Lebih lanjut, Maspaitella merinci sejumlah dugaan penyimpangan yang tercantum dalam hasil audit, antara lain perjalanan dinas fiktif tahun 2022 sebesar Rp330.466.600, kelebihan pembayaran perjalanan dinas tahun 2023 senilai Rp143.414.987, laporan fiktif pencairan uang persediaan tahun 2024 sebesar Rp330.000.000 yang tidak dapat dipertanggungjawabkan, serta belanja BBM fiktif senilai Rp52.000.000 dengan nota yang tidak dapat dibuktikan.
Menurutnya, rangkaian temuan tersebut menunjukkan lemahnya sistem pengawasan internal dan mengindikasikan adanya praktik pengelolaan anggaran yang tidak sesuai ketentuan.
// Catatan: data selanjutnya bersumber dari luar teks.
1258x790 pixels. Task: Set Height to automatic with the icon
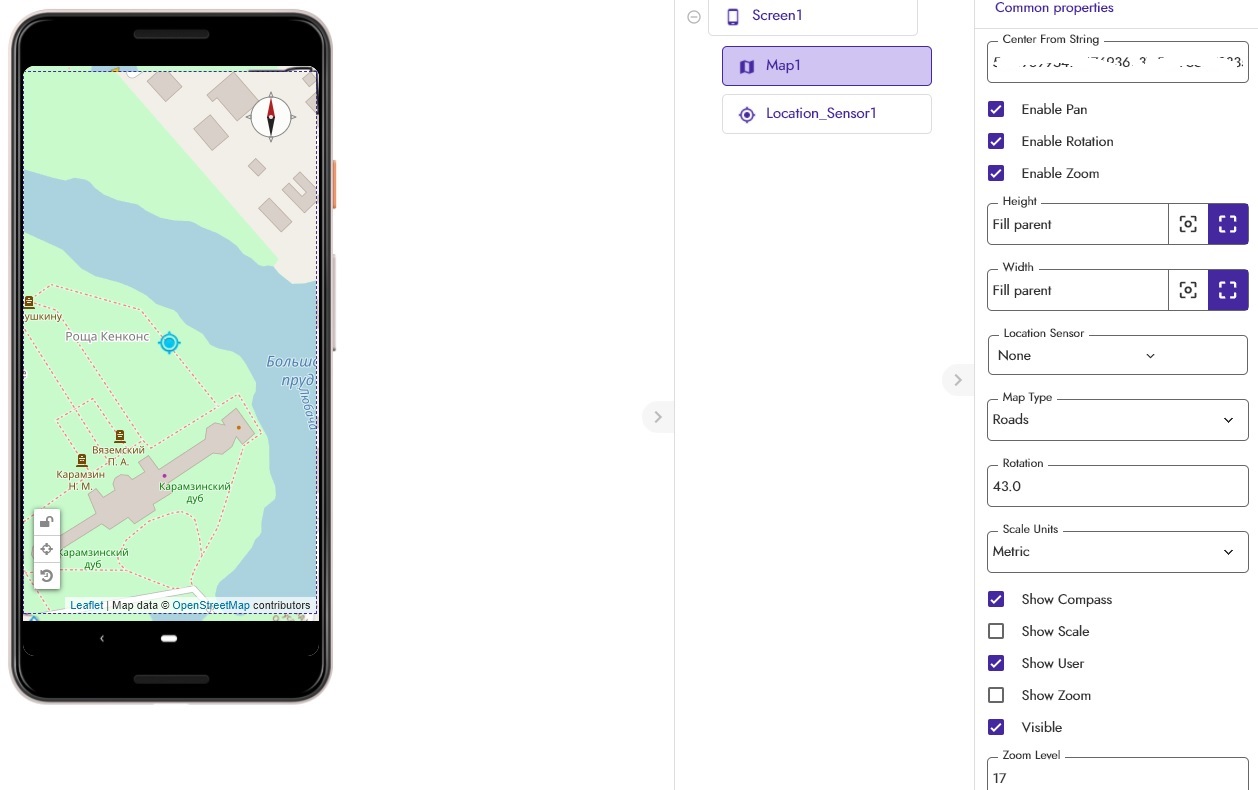(x=1188, y=224)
Jika dibiarkan, kondisi ini berpotensi menimbulkan kerugian negara yang lebih besar di kemudian hari.
Atas dasar itu, Maspaitella secara tegas mendesak Kapolda Maluku dan Kepala Kejaksaan Tinggi (Kejati) Maluku untuk segera melakukan pemeriksaan menyeluruh dan mendalam terhadap pengelolaan dana Setda SBB senilai Rp16,34 miliar lebih, sebagaimana tertuang dalam hasil audit BPK.
Ia menegaskan bahwa dana Setda merupakan uang rakyat yang penggunaannya wajib dipertanggungjawabkan secara hukum dan terbuka. Proses penegakan hukum, kata dia, harus berjalan secara profesional, transparan, dan bebas dari intervensi kepentingan agar kepercayaan publik terhadap institusi penegak hukum tetap terjaga.
Sebagai penutup, Maspaitella menegaskan bahwa temuan BPK tidak boleh berhenti sebagai laporan di atas kertas.
“Hukum harus ditegakkan berdasarkan fakta dan audit resmi, bukan kepentingan. Negara tidak boleh kalah oleh korupsi,” pungkasnya.